When Does the Minimum Wage Obligation Begin?

The Executive Order minimum wage requirement applies to a “new contract,” which is defined as a contract that results from a solicitation issued on or after January 1, 2015, or a contract that is awarded outside the solicitation process on or after January 1, 2015.

It includes both new contracts and replacements for expiring contracts, but does not apply to the unilateral exercise of a pre-negotiated option to renew an existing contract by the Federal Government.  A contract that is entered into prior to January 1, 2015, will constitute a new contract if, through bilateral negotiation, on or after January 1, 2015:  (1) the contract is renewed; (2) the contract is extended, unless the extension is made pursuant to a term in the contract as of December 31, 2014 providing for a short-term limited extension; or (3) the contract is amended pursuant to a modification that is outside the scope of the contract.

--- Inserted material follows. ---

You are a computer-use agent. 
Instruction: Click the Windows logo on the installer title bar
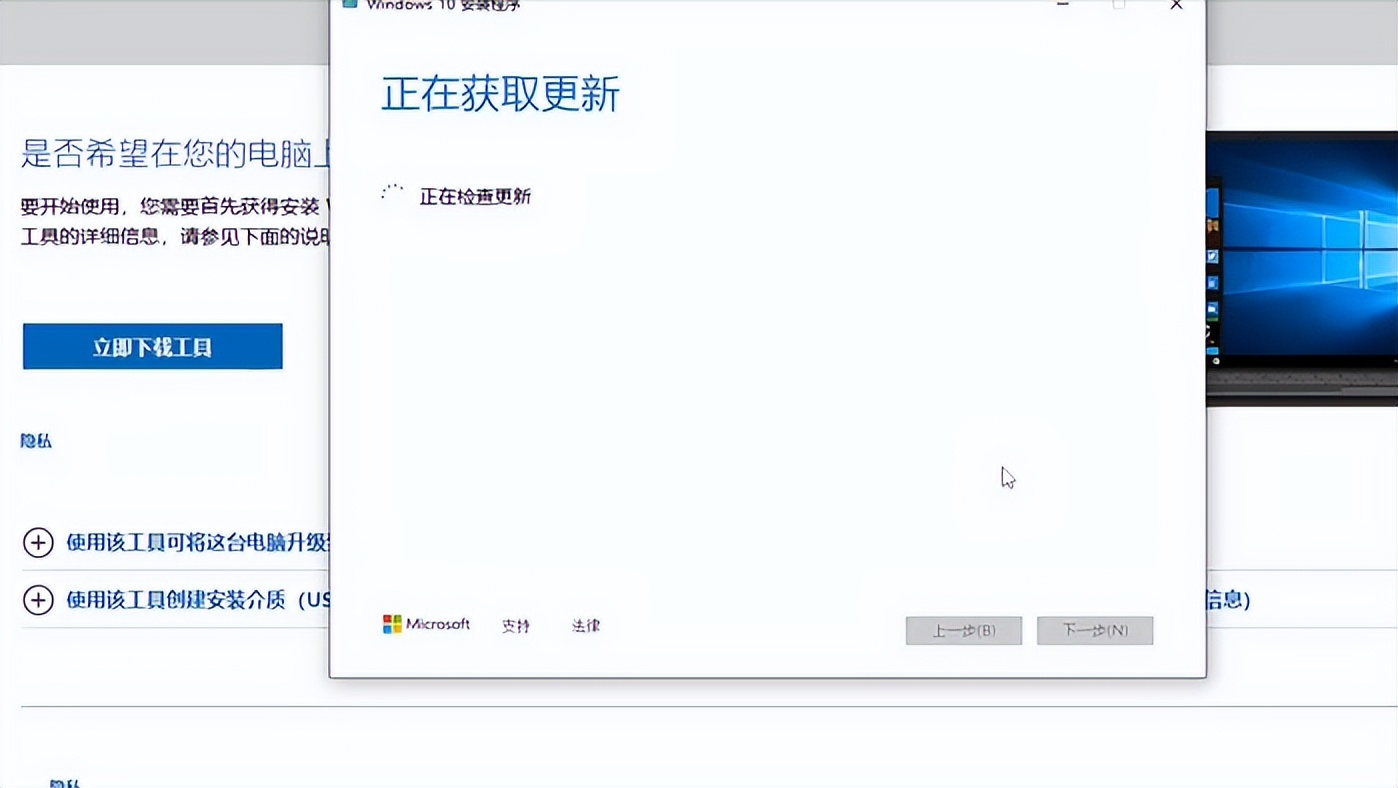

What Categories of Contracts Are Covered?

Executive Order 13658 applies to four categories of contractual agreements:

  • procurement contracts for construction covered by the Davis-Bacon Act (DBA), except for those DBA-covered contracts with the District of Columbia;
  • service contracts covered by the Service Contract Act (SCA), except for those SCA-covered contracts with the District of Columbia;
  • concessions contracts, including any concessions contract excluded from the SCA by the Department of Labor’s regulations at 29 CFR 4.133(b); and
  • contracts in connection with Federal property or lands and related to offering services for Federal employees, their dependents, or the general public.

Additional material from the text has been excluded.